The National Information Technology Development Agency (NITDA) has issued a new cybersecurity warning to Nigerians following the discovery of emerging ChatGPT vulnerabilities capable of enabling data-leakage attacks.
The agency released the advisory through its Computer Emergency Readiness and Response Team as concerns grow over the increasing use of AI tools for business operations, academic work, and government services.
Researchers recently identified seven flaws affecting the GPT-4o and GPT-5 model families, with most of the risks linked to indirect prompt injection techniques embedded in online content.
The advisory explained that attackers can hide malicious instructions inside webpages, comments, or modified URLs, causing AI tools to perform unintended actions when users browse or summarise online material.

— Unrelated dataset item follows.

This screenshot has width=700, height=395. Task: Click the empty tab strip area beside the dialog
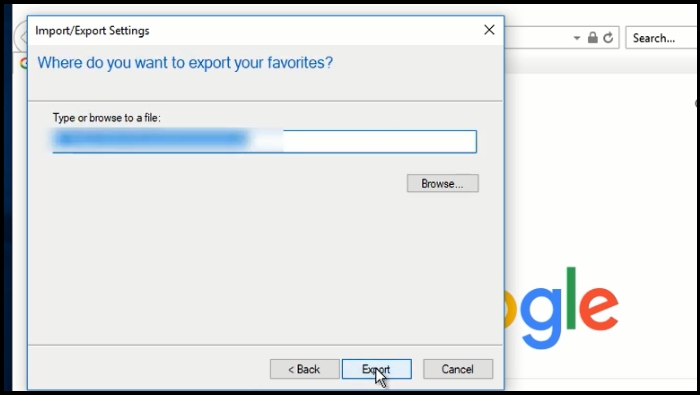[x=602, y=62]
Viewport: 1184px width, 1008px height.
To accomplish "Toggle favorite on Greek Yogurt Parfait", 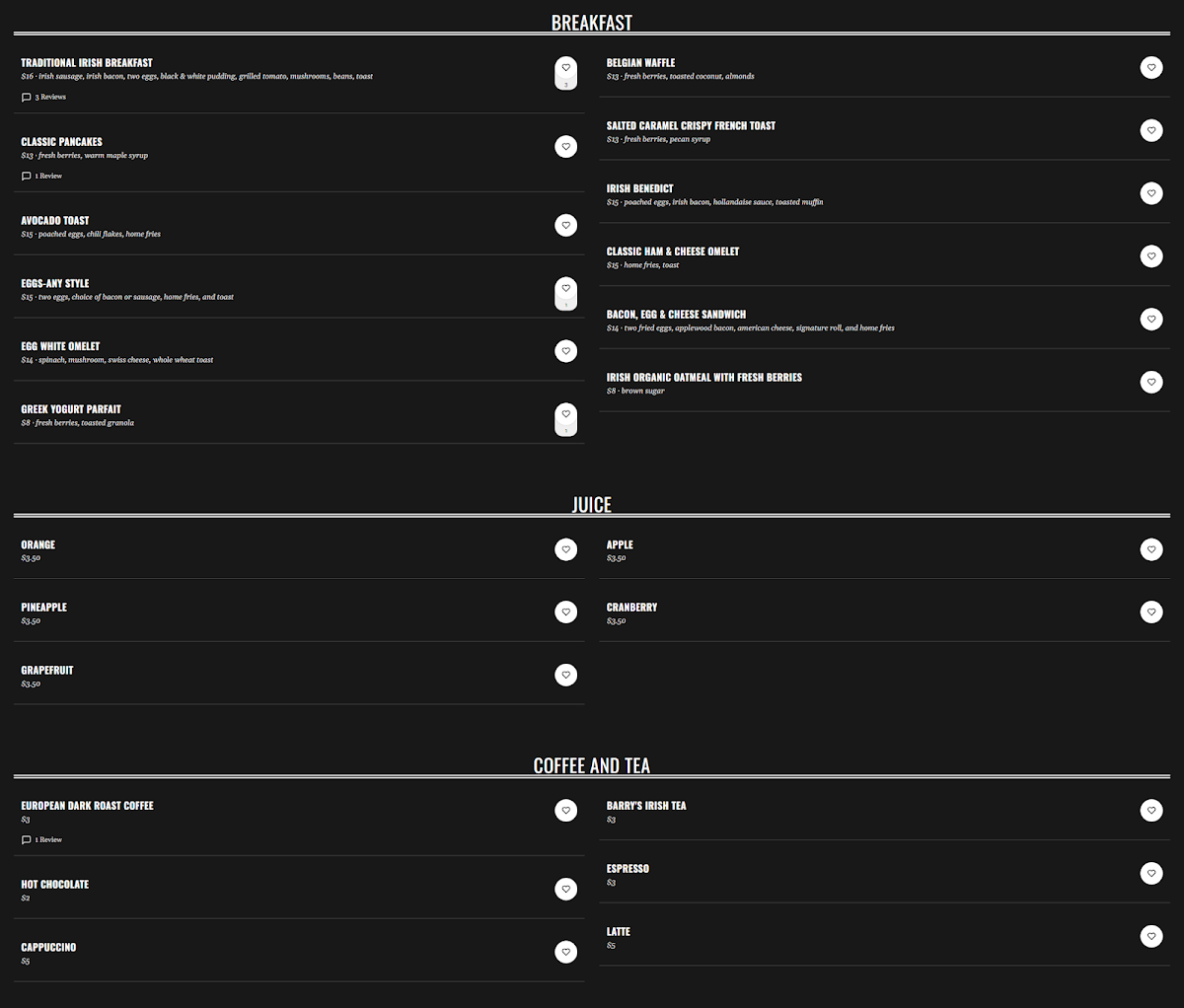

The agency noted that some of the flaws allow the bypassing of safety checks by disguising harmful instructions behind trusted websites, making them difficult for both users and AI systems to detect.
It also reported that markdown-based weaknesses enable hidden content to pass through the system’s filters, creating an opening for automated execution of harmful tasks.
In more severe cases, malicious actors can poison the model’s memory and force the system to retain harmful prompts that influence its future behaviour, raising long-term security concerns for individuals and organisations.
The agency emphasised that although OpenAI has addressed parts of the problem, ChatGPT vulnerabilities remain due to the challenge of distinguishing authentic user commands from manipulated online data.
NITDA warned that potential risks include unauthorised actions carried out by the system, accidental disclosure of sensitive information, misleading outputs, and persistent behavioural changes caused by memory-based manipulation.
The agency added that victims may trigger attacks without knowingly interacting with malicious content, especially when AI tools process web results containing embedded hidden commands.
The advisory recommended limiting the browsing and summarisation of unverified websites, particularly in corporate and government environments where sensitive information may be at risk.
It also advised users and organisations to update deployed GPT-4o and GPT-5 systems regularly to ensure known flaws are patched and security configurations remain active.
The notice followed an earlier alert issued months ago about a major eSIM vulnerability affecting billions of devices worldwide, showing the agency’s continued emphasis on protecting Nigerians from evolving digital threats.